More than 100 companies, research institutions and governments around the world are working on coronavirus vaccines. None have received full regulatory clearance yet, but candidates from Moderna, Johnson & Johnson (Janssen Pharmaceuticals,) AstraZeneca and Novavax have entered late stage, Phase 3 trials in the U.S. where thousands of people will be injected to test the effectiveness and safety of the drugs.

Inovio released preliminary results from a 40-person Phase 1 clinical trial for its experimental vaccine in June.
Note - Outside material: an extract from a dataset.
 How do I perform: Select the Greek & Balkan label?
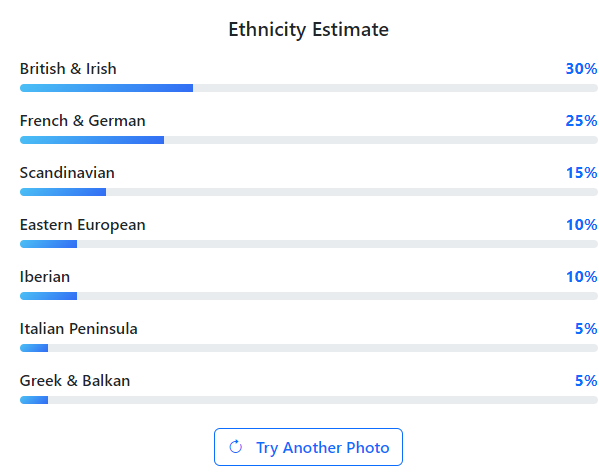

The result showed the vaccine was safe and triggered immune responses in nearly all participants.

But Inovio did not provide details on the strength of immune reactions. Without quantitative data on the development of neutralizing antibodies and T cell that can block or kill the virus, it is difficult to tell how effective Inovio’s vaccine candidate has been in these early trials.

Inovio said it intends to submit its Phase 1 results to a medical journal so they can be evaluated by the scientific community, rather than publishing the data itself without peer review.

According to Inovio, the FDA’s recent questions are not due to any adverse reactions to the vaccine from participants in its Phase 1 study.

Inovio’s vaccine uses DNA to teach the immune system to target the surface of the novel coronavirus. If successful, it would be the first ever DNA-based vaccine to gain approval.

DNA vaccines are too large to enter cells by themselves, so Inovio uses a proprietary smart device called Cellectra 3PSP. It delivers brief electrical pulses to create “pores” that allow DNA vaccines to enter skin cells.

In June, the company received $71 million from the U.S. Defense Department to scale up production of Cellectra 3PSP devices, which operate on AA batteries and have been used to dose more than 2,000 patients in clinical trials for a variety of Inovio drug candidates.

The company also is collaborating with several large pharmaceutical firms to manufacturer its vaccine candidate and the Cellectra 3PSP device, if they get approval.

In addition to the Defense Department, the company has received funding for its COVID-19 efforts from the Coalition for Epidemic Preparedness Innovations and the Bill & Melinda Gates Foundation.